▼▼▼
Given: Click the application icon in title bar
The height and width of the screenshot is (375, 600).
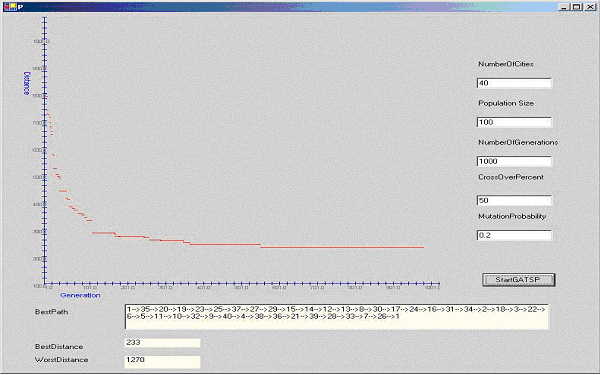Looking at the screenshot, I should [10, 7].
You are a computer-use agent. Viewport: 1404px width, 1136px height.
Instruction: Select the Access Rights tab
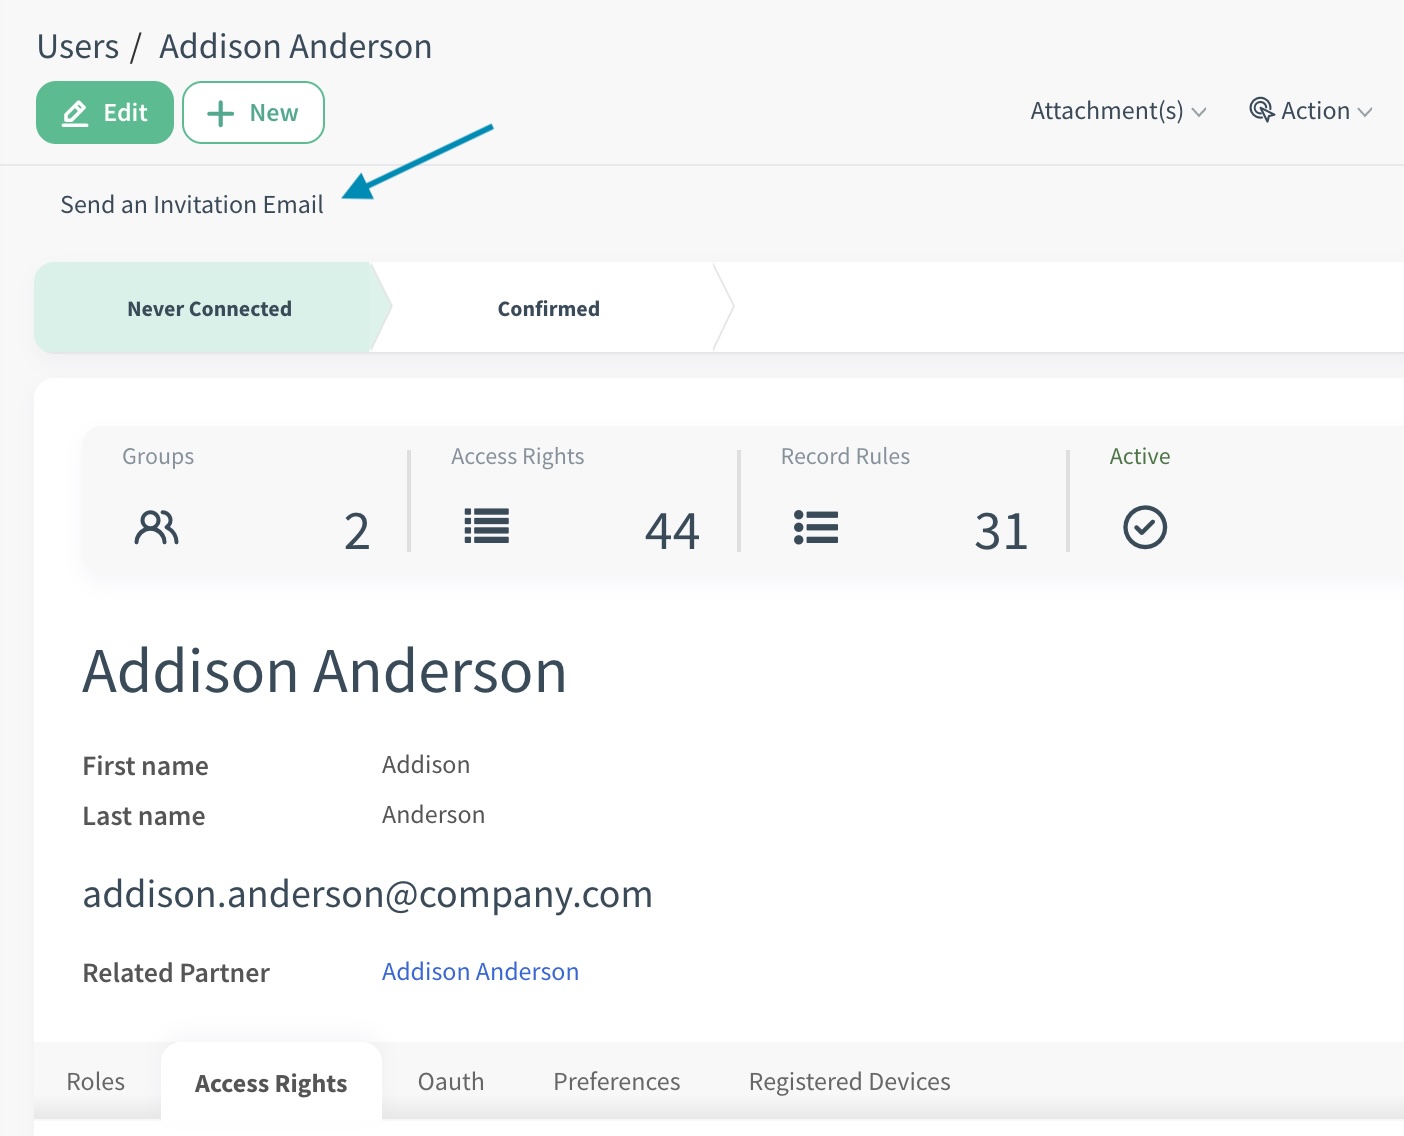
▲▲▲
▸ **WHAT IS BEING ASKED**: Copy the rows above word for word, omitting the pictures.

▸ **THE RESULT**:
Given: Click the application icon in title bar
The height and width of the screenshot is (375, 600).
Looking at the screenshot, I should [10, 7].
You are a computer-use agent. Viewport: 1404px width, 1136px height.
Instruction: Select the Access Rights tab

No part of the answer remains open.